Directed by Stephen Gaghan (Syriana) and loosely based on the Bre-X mining scandal of the 1990s, Gold introduces Wells at rock bottom. He’s operating his prospecting business out of a bar in Reno while his steadfast girlfriend, Kay (Bryce Dallas Howard), works two jobs to keep them afloat. Ultimately a fever dream inspires Wells to team up with a wily geologist (Edgar Ramirez) and head to Borneo in search of a massive gold deposit. If getting the gold is hard, keeping it proves even harder.
McConaughey recognized Wells the first time he read the script. “He was an indomitable spirit and dreamer,” the actor tells EW. “I felt like I knew him from the inside out.”

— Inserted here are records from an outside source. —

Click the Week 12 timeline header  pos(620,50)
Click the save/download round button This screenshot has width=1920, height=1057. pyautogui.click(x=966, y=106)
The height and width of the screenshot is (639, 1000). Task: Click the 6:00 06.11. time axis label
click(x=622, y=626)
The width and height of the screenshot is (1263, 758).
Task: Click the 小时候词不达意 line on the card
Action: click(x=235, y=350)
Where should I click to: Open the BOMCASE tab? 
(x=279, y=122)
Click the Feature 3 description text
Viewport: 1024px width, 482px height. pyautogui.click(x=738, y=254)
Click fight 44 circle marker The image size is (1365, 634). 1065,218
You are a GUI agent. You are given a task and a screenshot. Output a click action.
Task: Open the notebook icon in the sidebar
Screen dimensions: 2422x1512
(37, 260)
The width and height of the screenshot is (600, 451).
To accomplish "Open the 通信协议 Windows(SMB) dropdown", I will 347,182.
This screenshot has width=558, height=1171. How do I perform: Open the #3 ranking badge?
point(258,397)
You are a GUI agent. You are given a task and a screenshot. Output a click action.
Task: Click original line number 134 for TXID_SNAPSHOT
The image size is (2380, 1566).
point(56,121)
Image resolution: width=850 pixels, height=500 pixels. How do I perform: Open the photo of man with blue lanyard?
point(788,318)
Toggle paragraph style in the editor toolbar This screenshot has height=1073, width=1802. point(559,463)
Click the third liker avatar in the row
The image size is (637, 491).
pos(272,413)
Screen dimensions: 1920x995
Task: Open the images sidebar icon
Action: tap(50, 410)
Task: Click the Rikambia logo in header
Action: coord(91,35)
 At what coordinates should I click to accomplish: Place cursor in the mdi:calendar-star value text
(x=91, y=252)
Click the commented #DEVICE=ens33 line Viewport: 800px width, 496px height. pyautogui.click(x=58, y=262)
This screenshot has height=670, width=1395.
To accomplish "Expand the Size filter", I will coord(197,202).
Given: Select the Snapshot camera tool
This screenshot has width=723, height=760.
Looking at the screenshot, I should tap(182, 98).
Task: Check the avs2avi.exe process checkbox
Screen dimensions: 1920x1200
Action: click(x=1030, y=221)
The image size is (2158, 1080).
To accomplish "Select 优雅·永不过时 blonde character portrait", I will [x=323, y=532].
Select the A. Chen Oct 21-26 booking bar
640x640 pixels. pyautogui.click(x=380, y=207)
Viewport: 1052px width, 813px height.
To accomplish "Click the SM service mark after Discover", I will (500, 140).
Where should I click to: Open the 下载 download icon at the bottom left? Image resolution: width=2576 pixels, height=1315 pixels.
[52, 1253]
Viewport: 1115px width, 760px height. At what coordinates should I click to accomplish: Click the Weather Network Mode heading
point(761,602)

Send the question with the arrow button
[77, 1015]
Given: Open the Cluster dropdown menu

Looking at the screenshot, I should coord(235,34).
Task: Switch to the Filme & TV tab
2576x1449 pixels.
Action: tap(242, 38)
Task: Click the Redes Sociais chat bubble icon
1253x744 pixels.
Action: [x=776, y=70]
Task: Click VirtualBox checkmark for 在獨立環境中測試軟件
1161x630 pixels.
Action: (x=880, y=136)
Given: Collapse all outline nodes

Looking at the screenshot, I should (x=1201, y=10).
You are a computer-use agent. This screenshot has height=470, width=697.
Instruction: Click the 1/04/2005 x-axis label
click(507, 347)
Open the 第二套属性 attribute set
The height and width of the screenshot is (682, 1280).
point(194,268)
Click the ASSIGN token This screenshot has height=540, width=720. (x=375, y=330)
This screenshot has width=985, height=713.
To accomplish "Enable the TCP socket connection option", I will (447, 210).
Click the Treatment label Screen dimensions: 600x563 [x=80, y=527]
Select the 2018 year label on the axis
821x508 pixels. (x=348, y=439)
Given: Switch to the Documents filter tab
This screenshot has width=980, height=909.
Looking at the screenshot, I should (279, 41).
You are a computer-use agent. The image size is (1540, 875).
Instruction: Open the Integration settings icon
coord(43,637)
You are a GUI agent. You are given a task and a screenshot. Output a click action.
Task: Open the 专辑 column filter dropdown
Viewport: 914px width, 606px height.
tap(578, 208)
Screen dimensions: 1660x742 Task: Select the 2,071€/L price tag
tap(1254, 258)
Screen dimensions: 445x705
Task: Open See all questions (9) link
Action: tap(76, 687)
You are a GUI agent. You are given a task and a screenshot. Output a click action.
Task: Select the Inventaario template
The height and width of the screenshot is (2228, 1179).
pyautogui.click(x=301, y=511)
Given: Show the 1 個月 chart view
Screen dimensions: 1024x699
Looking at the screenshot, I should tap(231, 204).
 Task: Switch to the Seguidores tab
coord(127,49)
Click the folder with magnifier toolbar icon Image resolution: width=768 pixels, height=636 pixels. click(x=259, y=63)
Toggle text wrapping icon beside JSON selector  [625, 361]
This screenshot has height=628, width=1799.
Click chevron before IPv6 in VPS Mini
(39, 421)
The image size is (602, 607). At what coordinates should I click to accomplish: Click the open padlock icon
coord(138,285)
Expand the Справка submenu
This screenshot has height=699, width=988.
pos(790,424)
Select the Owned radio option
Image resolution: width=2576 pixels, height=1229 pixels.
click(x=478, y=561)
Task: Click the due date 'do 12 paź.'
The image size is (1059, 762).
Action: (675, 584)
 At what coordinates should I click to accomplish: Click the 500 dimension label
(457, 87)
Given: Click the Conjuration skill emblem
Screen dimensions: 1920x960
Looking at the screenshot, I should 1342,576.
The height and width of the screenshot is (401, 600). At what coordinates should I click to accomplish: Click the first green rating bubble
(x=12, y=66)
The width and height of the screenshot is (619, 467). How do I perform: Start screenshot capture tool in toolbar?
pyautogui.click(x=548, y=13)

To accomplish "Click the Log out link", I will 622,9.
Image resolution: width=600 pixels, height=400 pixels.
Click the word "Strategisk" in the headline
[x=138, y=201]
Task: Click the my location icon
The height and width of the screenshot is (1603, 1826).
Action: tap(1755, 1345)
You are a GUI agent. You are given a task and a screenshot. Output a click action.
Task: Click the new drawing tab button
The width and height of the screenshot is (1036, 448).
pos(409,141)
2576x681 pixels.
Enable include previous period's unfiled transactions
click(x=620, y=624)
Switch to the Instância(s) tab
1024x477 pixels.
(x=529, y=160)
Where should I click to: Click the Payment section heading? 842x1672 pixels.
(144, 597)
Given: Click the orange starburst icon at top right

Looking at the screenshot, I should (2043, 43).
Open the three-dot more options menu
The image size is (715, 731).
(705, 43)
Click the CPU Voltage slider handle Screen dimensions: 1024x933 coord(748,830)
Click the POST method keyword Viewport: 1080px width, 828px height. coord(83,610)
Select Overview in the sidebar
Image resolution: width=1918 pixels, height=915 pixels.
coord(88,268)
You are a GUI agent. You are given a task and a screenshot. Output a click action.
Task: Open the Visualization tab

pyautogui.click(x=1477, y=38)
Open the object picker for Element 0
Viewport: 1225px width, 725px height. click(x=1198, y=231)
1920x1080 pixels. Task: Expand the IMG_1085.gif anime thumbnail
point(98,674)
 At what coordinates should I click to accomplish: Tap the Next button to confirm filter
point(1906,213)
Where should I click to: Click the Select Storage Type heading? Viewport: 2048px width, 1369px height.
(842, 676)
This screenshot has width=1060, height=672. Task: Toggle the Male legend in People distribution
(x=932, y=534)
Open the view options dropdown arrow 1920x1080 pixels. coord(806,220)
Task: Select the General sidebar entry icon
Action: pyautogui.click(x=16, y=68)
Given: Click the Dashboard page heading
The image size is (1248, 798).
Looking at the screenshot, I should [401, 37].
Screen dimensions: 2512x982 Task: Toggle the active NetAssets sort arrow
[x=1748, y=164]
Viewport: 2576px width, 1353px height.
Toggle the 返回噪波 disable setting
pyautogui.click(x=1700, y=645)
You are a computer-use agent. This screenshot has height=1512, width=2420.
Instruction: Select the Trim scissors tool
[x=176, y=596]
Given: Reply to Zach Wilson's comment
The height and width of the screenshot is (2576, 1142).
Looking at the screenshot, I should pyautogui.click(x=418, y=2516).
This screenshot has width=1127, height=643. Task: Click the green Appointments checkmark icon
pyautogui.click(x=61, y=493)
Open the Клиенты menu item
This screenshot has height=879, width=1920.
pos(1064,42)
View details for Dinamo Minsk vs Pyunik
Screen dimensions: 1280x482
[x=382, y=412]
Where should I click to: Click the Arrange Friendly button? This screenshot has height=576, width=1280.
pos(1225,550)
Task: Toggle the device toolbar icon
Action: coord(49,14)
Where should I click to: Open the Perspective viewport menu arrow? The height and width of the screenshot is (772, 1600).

Growing up as the son of an oil pipe salesman in eastern Texas, McConaughey met his fair share of hustlers smooth talkers. And he saw a glint of Wells in his own late father — a man who “loved a bad deal,” especially if it made for a good story.
One Christmas Eve, McConaughey recalls, he rode shotgun as a teenager while his old man made a furtive transaction with a merchant named Chicago John, who sold his wares from the back of a white van.
The moment is etched into McConaughey’s memory, his father’s shoulders shooting up as he laid eyes on the goods: a titanium Rolex supposedly worth $22,000, and thus a steal at $3,000. He counted out a stack of bills, the deal was done, and they sped off down the highway.
“Now, that watch wasn’t worth 22 grand — but that’s the kind of stuff my dad loved to do,” McConaughey says with a laugh. (His brother still has the watch.) “That’s the hustler. That’s the make-it-happen motherf‑‑‑er.”
And that’s Wells.
“A lot of times,” says McConaughey, “an impression of someone — like that impression of my father, an impression like that I can take to a character — reveals all the specifics more than the real truth.”
McConaughey also transformed himself physically for the role, gaining 40-plus pounds, sporting a shiny bald forehead, and carrying himself like a different man.
In Gaghan’s words, “He’s like a tight end, just big and surprisingly nimble. … The way he sits is different, the way he stands up is different, the way he drinks and smokes, rolls out of bed.”
As for Gaghan, he had his own inspirations for the film, which was penned by Patrick Massett and John Zinman. It has “a throwback vibe” that reminded him of John Huston’s 1948 classic The Treasure of The Sierra Madre, and a sweep that goes from Reno to Borneo to Wall Street.
“It’s a type of huge Hollywood entertainment that I don’t think studios are making much of anymore,” he says.
Some good things, it seems, will only stay buried for so long.